What the exercise asks:
Please update the lines from the one containing "Where should I click to: Share" up to and including the one containing "Screen dimensions: 1300x920" by replacing "orange" with "yellow", keeping everything else the same, and return only those lines.

Records supplied:
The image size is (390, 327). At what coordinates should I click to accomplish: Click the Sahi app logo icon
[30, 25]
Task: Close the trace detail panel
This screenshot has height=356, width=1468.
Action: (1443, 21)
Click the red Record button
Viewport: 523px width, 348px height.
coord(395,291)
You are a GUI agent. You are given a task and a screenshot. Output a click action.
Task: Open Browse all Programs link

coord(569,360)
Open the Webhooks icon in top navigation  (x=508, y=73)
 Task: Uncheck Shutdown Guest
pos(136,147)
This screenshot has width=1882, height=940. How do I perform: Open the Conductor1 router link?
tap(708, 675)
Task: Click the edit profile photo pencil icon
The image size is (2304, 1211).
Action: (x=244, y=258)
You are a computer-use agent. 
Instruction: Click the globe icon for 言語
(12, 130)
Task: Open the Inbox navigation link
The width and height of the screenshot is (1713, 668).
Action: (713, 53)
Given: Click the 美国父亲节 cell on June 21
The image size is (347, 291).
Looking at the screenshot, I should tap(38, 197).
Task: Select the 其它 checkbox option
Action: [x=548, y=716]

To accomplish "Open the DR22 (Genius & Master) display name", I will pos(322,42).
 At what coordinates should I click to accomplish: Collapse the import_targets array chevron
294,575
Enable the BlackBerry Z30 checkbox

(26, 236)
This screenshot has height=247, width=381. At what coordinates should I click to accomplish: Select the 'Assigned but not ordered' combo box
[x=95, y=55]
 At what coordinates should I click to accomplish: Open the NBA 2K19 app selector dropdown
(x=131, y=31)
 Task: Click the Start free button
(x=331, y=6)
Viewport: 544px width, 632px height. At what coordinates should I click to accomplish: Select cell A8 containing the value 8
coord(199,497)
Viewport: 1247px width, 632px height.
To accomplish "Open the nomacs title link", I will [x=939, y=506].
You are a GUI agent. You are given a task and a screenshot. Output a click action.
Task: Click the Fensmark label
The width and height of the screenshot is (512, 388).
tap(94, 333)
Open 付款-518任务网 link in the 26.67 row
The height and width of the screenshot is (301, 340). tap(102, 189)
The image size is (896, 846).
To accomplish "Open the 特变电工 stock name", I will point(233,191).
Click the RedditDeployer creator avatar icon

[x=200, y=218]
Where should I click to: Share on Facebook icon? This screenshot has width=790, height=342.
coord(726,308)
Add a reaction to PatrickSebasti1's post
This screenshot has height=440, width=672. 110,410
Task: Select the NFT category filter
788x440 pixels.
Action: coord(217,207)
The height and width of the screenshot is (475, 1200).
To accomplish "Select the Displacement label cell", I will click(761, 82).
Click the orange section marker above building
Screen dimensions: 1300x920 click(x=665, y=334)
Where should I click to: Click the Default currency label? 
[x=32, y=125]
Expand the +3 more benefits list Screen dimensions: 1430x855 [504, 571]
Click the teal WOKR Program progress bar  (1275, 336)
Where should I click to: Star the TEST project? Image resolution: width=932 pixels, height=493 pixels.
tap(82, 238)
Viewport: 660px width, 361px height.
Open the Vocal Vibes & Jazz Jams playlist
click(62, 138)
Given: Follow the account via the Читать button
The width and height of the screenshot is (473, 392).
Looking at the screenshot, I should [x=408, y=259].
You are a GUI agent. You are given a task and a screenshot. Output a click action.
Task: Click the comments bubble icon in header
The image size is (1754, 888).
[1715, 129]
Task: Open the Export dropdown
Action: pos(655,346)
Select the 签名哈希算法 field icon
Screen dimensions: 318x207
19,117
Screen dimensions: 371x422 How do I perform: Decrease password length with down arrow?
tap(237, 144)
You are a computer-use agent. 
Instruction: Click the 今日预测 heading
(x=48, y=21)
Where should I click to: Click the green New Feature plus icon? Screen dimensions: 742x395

In response:
Where should I click to: Share on Facebook icon? This screenshot has width=790, height=342.
coord(726,308)
Add a reaction to PatrickSebasti1's post
This screenshot has height=440, width=672. 110,410
Task: Select the NFT category filter
788x440 pixels.
Action: coord(217,207)
The height and width of the screenshot is (475, 1200).
To accomplish "Select the Displacement label cell", I will click(761, 82).
Click the yellow section marker above building
Screen dimensions: 1300x920 click(x=665, y=334)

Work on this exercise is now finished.